Brief: Please copy word for word the passage in the article below on Harrison's push for a local doctor, beginning at the words "Facio said some" and stopping after "in the Village.".

Harrison continues push for local doctor

Mayor has requested Fraser Health provide primary care services

The Village of Harrison Hot Springs continues to discuss options for health care in the area after years of pushing for provincial aid.

While the Village once had a practicing doctor, all that remains now is an empty clinic. Harrion’s 1,400 permanent residents and approximately 600,000 annual visitors have to travel to Chilliwack, Hope or Mission for health care.

“From my perspective, I think Fraser Health should invest in this clinic that we have here,” mayor Leo Facio said. “Harrison’s concerns are not being addressed.”

Those concerns were outlined in a briefing note delivered to B.C. Health Minister Adrian Dix in September.

“The need for primary health care in this community is more urgent than ever,” the Village wrote. “The Village has public land available and the opportunity exists for a public partnership development [which] could include a health care clinic in a multi-purpose public facility. We would like to work with the Ministry and Fraser Health to establish the delivery of health care services to our community.”

At the time of publication, Dix had not responded for comment on the matter.

Harrison resident Ann White said a recent allergic reaction drew her attention to the need for local care. Although White has a family physician in Chilliwack, her doctor’s office was closed over the holidays and after trying multiple walk-ins, White was out of options.

“I had a lot of pain and ended up at the emergency in Hope,” she said. “You really do need to have a place that you can go to quickly when you need to be seen.”

With 36 per cent of Harrison residents over 65-years-old, local health care options are even more important to the community.

Facio said some senior residents have moved out of Harrison and into Chilliwack to be closer to doctors.

“We are an official age-friendly community,” said Facio. “When people come to communities, the first thing they ask [is] ‘do you have medical services here?’ And it’s just the one in Agassiz and relying on the ambulance service.”

Facio said he’ll continue asking Fraser Health for primary health care services in the Village.

“I have been plugging away at this for many years,” he added. “I will be meeting again with the Minister [of Health] this year if I don’t get some progress on this, because I think we’re being left on the backburner.”

Exercise data:

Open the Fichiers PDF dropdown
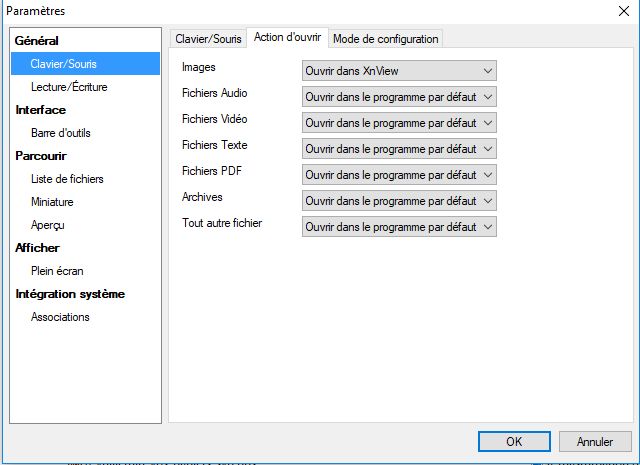 (x=399, y=175)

Answer section:
Facio said some senior residents have moved out of Harrison and into Chilliwack to be closer to doctors.

“We are an official age-friendly community,” said Facio. “When people come to communities, the first thing they ask [is] ‘do you have medical services here?’ And it’s just the one in Agassiz and relying on the ambulance service.”

Facio said he’ll continue asking Fraser Health for primary health care services in the Village.